Sorry, but I think men can parent in many different ways.

And, while agree with Grog on most points, I think the argument for women staying in the workforce extends beyond its benefits in specific partnerships.

I am not sure if women staying in the workforce is the answer, but certainly current work arrangements need to be challenged to allow both men and women more time to care for their families. I think we would all like to see a revaluing of our roles as carer-citizens.

I didn't intend for you to perceive that I was trying to "limit" things - my underlying point was really that it has to come down to a decision that is mutually agreeable to the partners in a relationship. I was thinking of the individual cases I know of which are "atypical" (e.g. not the 1950s "nuclear family")

I don't think I necessarily thought you were limiting things; I just wanted to recast light on how our individual/couple choices affect the big picture.

It is a zillion degrees here in Calgary today and as you probably can tell from the spelling, missing words, etc. in my last comment, MY BRAIN HAS MELTED!!!!

Sorry, if I appeared to misinterpret you :)

"Affluent and well-educated men" can't mother children. That's why it is up to the mother to do it.

Trying to figure out how to take this... 5 stayed home with the two kids, while the wifie (who had the better job) brought home the bacon. I am fairly certain I did a good job.

I'm incredibly tired of the old saw of "unpaid work" for those who stay home. I got paid plenty, just not monetarily. Part reason for my crankiness. But the argument of "the mom should be paid" (not made just here and now, I know) usu comes from the FemNaz crowd.

Interesting post. It opens up quite a can of worms, however. There is more than one subject at play here - 1. Shared responsibility in heterosexual relationships and 2. Child-rearing (I think the implication O'Rourke makes that educated women should eschew child-rearing is specious - and is, of course, predicated on the first two). However you look at it – shared responsibility is the crux of the matter. As your associates said – they may as well do the housework now because they will end up stuck with it all later anyway. There isn’t a woman alive who doesn’t know that to be the truth. And that disparity gets transferred to child-rearing as well; so its no wonder most women who give birth choose to put aside their work interests in order to care for their children. If the responsibility were equally shared between partners – and if society didn’t penalize families to begin with – it would be possible for both to maintain a career and truly raise a family. But that’s not the truth of how it all works. A woman can work a 70 hour week, and still be responsible for complete household maintenance. I do not know, nor have I ever known a single heterosexual couple in my entire life where the woman didn’t feel she did the lion’s share of the work – and who wasn’t pissed off about it as well. Most women just chalk it up to the cost of maintaining a relationship – but they’d prefer it wasn’t that way. Men who think they are wonderful ‘partners’ because they take out the trash once a week are adopting a five year olds view of family; expecting to be loved and considered perfect by right of birth. Well – what was adorable in the pre-kindergarten set - sets teeth on edge by age 30. Of course – there are couples who manage to balance everything perfectly; but then there are white panthers and pygmy elephants too – I’ve just never seen one.

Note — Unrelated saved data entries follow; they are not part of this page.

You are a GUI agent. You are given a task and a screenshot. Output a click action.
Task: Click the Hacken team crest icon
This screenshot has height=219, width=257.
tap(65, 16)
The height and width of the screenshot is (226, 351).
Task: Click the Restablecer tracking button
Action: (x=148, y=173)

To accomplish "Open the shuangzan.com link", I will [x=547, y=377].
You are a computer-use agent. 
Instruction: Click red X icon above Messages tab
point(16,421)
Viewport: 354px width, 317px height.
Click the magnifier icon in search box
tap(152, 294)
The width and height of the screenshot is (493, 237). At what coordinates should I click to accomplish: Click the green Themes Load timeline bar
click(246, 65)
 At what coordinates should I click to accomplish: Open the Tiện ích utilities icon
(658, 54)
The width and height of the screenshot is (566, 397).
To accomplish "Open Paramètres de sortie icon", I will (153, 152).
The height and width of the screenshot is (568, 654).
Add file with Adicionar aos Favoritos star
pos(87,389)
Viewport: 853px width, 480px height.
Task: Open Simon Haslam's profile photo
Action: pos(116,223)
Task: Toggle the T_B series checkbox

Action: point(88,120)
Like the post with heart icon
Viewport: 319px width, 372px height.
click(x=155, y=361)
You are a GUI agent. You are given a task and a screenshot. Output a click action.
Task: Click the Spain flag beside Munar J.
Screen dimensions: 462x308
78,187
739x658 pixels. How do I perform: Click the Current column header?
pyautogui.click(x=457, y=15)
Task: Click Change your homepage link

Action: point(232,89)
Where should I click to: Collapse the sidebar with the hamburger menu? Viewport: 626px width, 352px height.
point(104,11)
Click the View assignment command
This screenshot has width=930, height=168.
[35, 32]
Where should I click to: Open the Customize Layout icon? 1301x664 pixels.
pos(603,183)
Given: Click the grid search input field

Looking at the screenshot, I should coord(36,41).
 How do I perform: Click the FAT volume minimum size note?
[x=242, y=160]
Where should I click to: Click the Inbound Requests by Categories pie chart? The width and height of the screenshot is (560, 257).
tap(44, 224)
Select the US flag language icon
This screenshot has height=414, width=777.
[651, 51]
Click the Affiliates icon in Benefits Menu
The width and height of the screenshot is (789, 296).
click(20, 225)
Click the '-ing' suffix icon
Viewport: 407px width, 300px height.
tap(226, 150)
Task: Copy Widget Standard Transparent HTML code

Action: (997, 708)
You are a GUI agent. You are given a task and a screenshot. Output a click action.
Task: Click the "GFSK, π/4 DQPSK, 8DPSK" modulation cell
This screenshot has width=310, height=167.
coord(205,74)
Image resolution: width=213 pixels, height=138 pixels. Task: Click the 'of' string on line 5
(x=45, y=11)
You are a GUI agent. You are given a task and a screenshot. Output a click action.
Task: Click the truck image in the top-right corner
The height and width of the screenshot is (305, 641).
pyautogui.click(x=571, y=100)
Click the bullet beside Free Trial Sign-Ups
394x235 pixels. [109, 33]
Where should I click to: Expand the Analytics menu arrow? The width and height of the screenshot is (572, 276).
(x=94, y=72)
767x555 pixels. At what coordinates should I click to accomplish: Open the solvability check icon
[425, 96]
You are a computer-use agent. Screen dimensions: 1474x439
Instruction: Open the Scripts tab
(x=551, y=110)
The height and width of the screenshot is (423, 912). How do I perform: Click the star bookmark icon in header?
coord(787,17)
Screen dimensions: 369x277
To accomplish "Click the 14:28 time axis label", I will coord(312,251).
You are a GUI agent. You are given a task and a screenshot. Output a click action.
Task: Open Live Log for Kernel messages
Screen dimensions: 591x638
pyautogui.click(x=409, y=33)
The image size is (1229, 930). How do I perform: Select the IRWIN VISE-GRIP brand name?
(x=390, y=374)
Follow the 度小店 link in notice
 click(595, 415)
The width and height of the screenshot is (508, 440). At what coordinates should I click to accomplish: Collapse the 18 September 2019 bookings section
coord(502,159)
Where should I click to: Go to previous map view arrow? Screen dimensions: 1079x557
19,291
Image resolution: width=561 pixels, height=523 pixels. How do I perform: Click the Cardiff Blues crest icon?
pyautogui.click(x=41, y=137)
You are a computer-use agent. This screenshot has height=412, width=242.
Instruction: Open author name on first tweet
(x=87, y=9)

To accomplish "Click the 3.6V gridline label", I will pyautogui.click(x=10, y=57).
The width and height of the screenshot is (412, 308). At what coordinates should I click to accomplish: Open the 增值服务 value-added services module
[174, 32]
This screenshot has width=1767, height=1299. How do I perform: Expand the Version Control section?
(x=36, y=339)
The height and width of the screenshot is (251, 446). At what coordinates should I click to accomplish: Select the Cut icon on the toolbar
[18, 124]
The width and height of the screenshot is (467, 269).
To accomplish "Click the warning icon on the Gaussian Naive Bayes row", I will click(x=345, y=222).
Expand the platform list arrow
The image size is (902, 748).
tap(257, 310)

I agree with you. We women can seek all the equality we want in the public sphere, but what we need now is equality in the private sphere.

Here is the catch: women seem to find it easier to take on employers and the government than their dear men. And, while the activism of a portion of women changed conditions for all women in employment, rights, etc., when it comes to relationships each individual women has to demand equal share of the work.

Anyway, I CANNOT chalk it up to the cost of maintaining a relationship. So, if ever I find my pygmy elephant, I'll let you know - and, maybe send you a videotape of him doing his work!!!

TFLS, are you seriously telling me that I'll have to settle for this crap?